Today’s world is shaped by four converging pressures: war-driven geopolitical tensions, shrinking livable space due to climate disasters, intensified control via accelerated technologies, and social fragmentation eroding trust. In this context, “shelter” is no longer a fixed structure but a dynamic, negotiable state.
Transparent Shelter sees China’s urban villages (Cheng Zhong Cun—informal settlements within cities) not as subjects but as methods—flexible, nonlinear, multispecies spaces in the urban gaps that challenge binary narratives of the future. Instead of succumbing to panic, we reframe it within specific geopolitical terrains, confronting root causes and recovering local, non-technological stories from the margins.
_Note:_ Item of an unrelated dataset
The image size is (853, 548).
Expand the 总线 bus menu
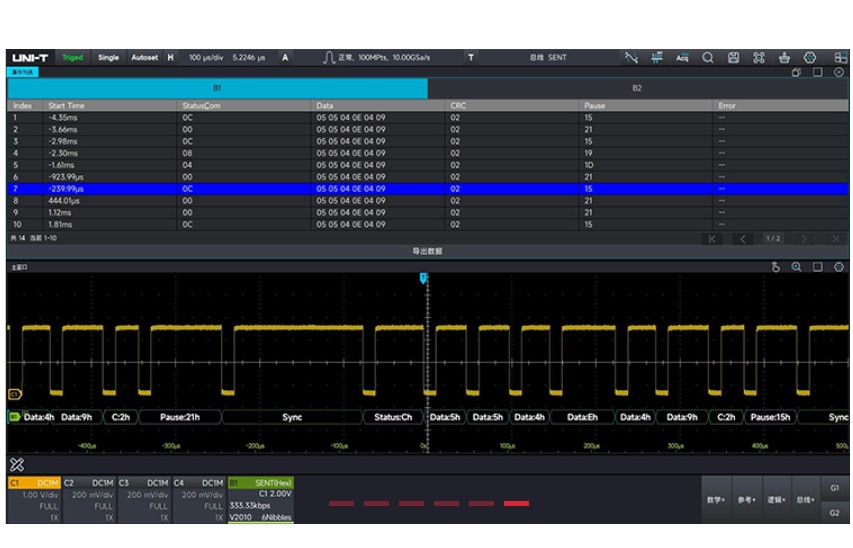tap(804, 499)
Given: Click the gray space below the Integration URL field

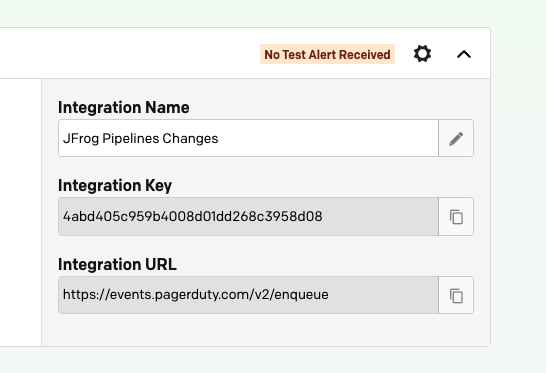Looking at the screenshot, I should pyautogui.click(x=266, y=330).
As Achille Mbembe pointed out, the question is not how far technology can go, but whether we can still imagine different world-times. Urban villages offer the seed of such imagination.
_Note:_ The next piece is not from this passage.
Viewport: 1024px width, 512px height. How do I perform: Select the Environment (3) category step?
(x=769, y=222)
The exhibition unfolds through four paths: simulated maps and data visuals reveal how boundaries are imposed and contested; image-object works on repair culture revisit the circular life of things; a sound piece inspired by Shing Sha (feng shui) explores invisible energy systems; and microbial-plastic experiments suggest tangible eco-technical symbiosis. Audiences are invited to walk, listen, and experience “transparency” not as visibility, but as renewed trust through shared vulnerability.